Saturday, September 17, 2011

Eye Candy Friday: Making Sausage

This week's treat comes via Arthur Hash's blog The Art Escape Plan. I'm not sure what the origin of this gif is, but It's pretty cool, particularly the reverse view. Lovin' the animated string.



Sunday, September 11, 2011

Breaking News: Pinhole Photographs of Hurricane Irene

We were spared the torment that Hurricane Irene wrought upon many across the Hudson and up in Vermont.  A couple of inches of water in the basement, loss of cable and internet for a good part of a day and the loss of a day of work was as much of a cost we at Kamp Maykr had to pay.
It seems possible that since the impact on that megalomaniapolis, NYC, was less than feared, Irene will be remembered as a dud of a storm even as the devastation it wrought upstate in New England resulted in homes and entire villages being destroyed by storm related flooding.


Inspired by my new found fondness of pinhole camera shots as part of my ]twenty-six paces[ endeavors - and since I had several sheets of photo paper on hand  - I decided to document the effects of Irene in long exposure black and white images.  These are the resulting images of setting Mabby 1 and Mabby 2 in the windows near the porch and the back yard and seeing what they would capture.


After the deluge.

A post-storm, pre-wind-gust shot of the garden and shed, neither were any worse for wear when it was all over

Saturday, September 10, 2011

]twenty-six paces[ : What the Room Saw Part II

8/13/2011 8 mins
In a previous post, I mentioned creating pinhole camera prints from the vantage of the two points anchoring the tin can telephone in both Artisan Wine Shop and Beacon Pilates.  Angelika and I exposed two sets of prints on two recent Saturdays.  Last weekend, we finally got a peek at the results.
8/13/2011 8 mins
Angelika treated me to a basic developing lesson in the darkroom at Fovea.  It was something new for me, but also something very familiar.  It was like was channeling all those memories of darkroom scenes from movies and tv.  It was a real Greg Brady moment.  I seem to remember at least one episode of the Brady Bunch (turns out it's an episode called "Click" from season 3) in which Greg sets up a darkroom in the bathroom.  I have retained a vague yet vivid image of that red tinted scene and even as I try to remember all the times I've seen similar scenes in movies and tv shows, Greg Brady's version is for in my mind.

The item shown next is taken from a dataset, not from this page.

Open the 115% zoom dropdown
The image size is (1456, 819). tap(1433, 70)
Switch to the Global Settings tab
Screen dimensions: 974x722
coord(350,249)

Above is a re-enactment of Angelika developing the pinhole prints in Fovea's darkroom....just imagine this scene happening when the lights are off.  It's the first time I had been in a darkroom like this and I was impressed by how much one's eyes are able to adjust so well and how functionally visible everything was in there with just that little bit of red illumination.   
The cameras: Mabby 1 (right) and Mabby 2 (left)
The two sets of exposures made in August were short, 8 and 12 minutes.  Today I took I took another set of exposures of an hour in length.  Hopefully there will be much more information visible in the Beacon Pilates view.
8/20/2011 12 mins
8/20/2011 12 mins
I really love that creating an exposure with a pinhole camera is such a dumb, passive process - and one that is so receptive of the chance occurrance.  You just set it somewhere, open the lens and let it go.  It's a chance operation in a box.  It's not just  a bit magical either; a very lo-fi replication of how our eyes function.
In this case, I'm using 5"x7" black and white paper for a negative.    The rich blackness, particularly in the underexposed prints is pretty great - even if not as detail laden as hoped.
The point in pursuing this as part of the ]twenty-six paces[ project was to capture a moment in time in the relationship of these two locations to one another.  Ideally, two simultaneous views along that line I articulated with Telephone.  That the representational aspect of this action is not entirely reliable adds to it for me - allows for something else to seep in.
I'm hooked.  I plan to continue taking shots, and hopefully incorporating this form of image making into the overall process of my work.
I've named these two cameras Mabby 1 and Mabby 2, loosely after my twin nieces.  I expect to make more and perhaps explore the sculptural possibilities of the cameras themselves.  There are certainly some very innovative constructions of pinhole cameras.